Als wir dort so sassen und das Bier schon fast leer war kam mir auf einmal noch eine Eingebung. Ich schaute meine Frau an und sagte zu ihr „Was, wenn es bei der Aufgabe nicht zwei sondern drei Lösungsmöglichkeiten gibt? Was wenn ich am Rand runterscrollen kann und wir nur deswegen nicht die richtige Lösung zur Auswahl sahen?“ Meine Frau schaute mich entsetzt an und wusste wohl nicht genau, ob ich vor lauter Enttäuschung das GPS abgeben zu müssen einfach nicht mehr zu retten bin oder ob ich einfach nur zu blöd zum bedienen des Gerätes bin, denn dass hätte ich dich normalerweise als erstes ausprobieren müssen. Da sie mich ja nun schon eine Weile kennt, hielt sie die Idee wohl nicht für völlig undenkbar und da wir quasi vor der Kirche sassen war der Weg auch nicht so weit und so gingen wir noch einmal an den Punkt des Verderbens zurück. Ich startete vorsichtig das Programm, wir erhielten die Frage und meine Frau sah sofort die Scrollbalken am rechten Rand des Displays. Natürlich konnten wir herunter scrollen. Natürlich kam dort als dritte Lösungsmöglichkeit die richtige Lösung. Und natürlich wurde diese von Melli auch sofort akzeptiert. Ich weiss nicht genau, was meine Frau in diesem Moment fühlte, aber ich könnte mir vorstellen dass es etwas Ähnliches war, wie ich Stunden zuvor in der Kiesgrube fühlte, als ich ihren falschen Rechenfehler aufdeckte. Frauen wissen bestimmt, was es war und sie unterliess alles herauszulassen in diesem Moment nur aus einem Grund. Sie wollten diesen Cache endlich abschliessen, sie war müde und es wurde langsam auch schon dunkel und jede Diskussion hätte alles nur noch mehr in die Länge gezogen. Ausserdem streitet man sich nicht man vor einem Gotteshaus. Allerdings fragte sie sich sicher, ob nicht auch schon beim ersten Problem an dem wir nicht weiterkamen, meine Unfähigkeit das Gerät zu bedienen schuld daran war, dass wir damals aufgeben mussten.
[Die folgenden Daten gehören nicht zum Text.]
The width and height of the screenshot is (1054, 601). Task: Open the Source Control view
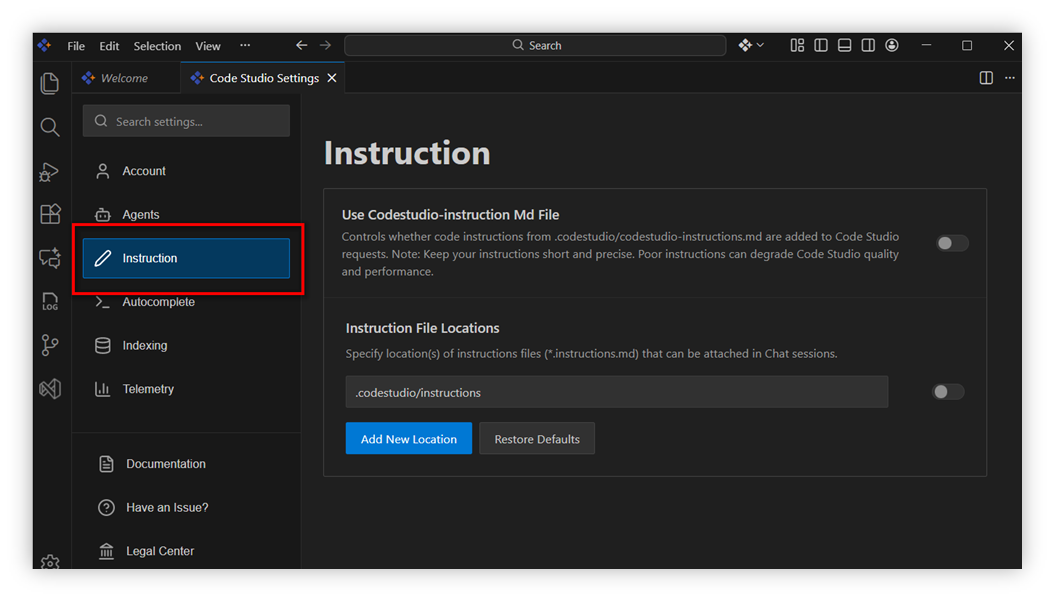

Die letzten Stationen waren endlich kein grosses Problem mehr. Wir lösten alle Aufgaben und waren nur noch darauf gespannt, ob wir eventuell am Ende noch einen Cache suchen mussten. Zu unserem Glück war dem nicht so. Der Cacheowner beliess es dabei, einfach nur einen netten Stadtrundgang gestaltet zu haben und so konnten wir am Ende auch keine Punkte verteilen. Glücklich, unseren ersten Wherigo doch noch gelöst zu haben, kamen wir am Auto an und konnten endlich den verdienten Heimweg antreten.

Mittlerweile sind wir wieder zu Hause und ich bin mir jetzt ganz sicher, dass die Aufenthaltsgenehmigung meines kleinen Freundes durch die heutigen Erfolge fürs Erste gesichert ist. Dafür glaube ich allerdings, dass nach den Fehlern meinerseits, meine stark gefährdet ist.


Erkenntnis des zweiunddreissigsten und dreiunddreissigsten Caches. Die beste Technik ist nur so gut, wie der, der sie bedient. Stand der internen Cache-Wertung: 17 – 12 für meine Frau.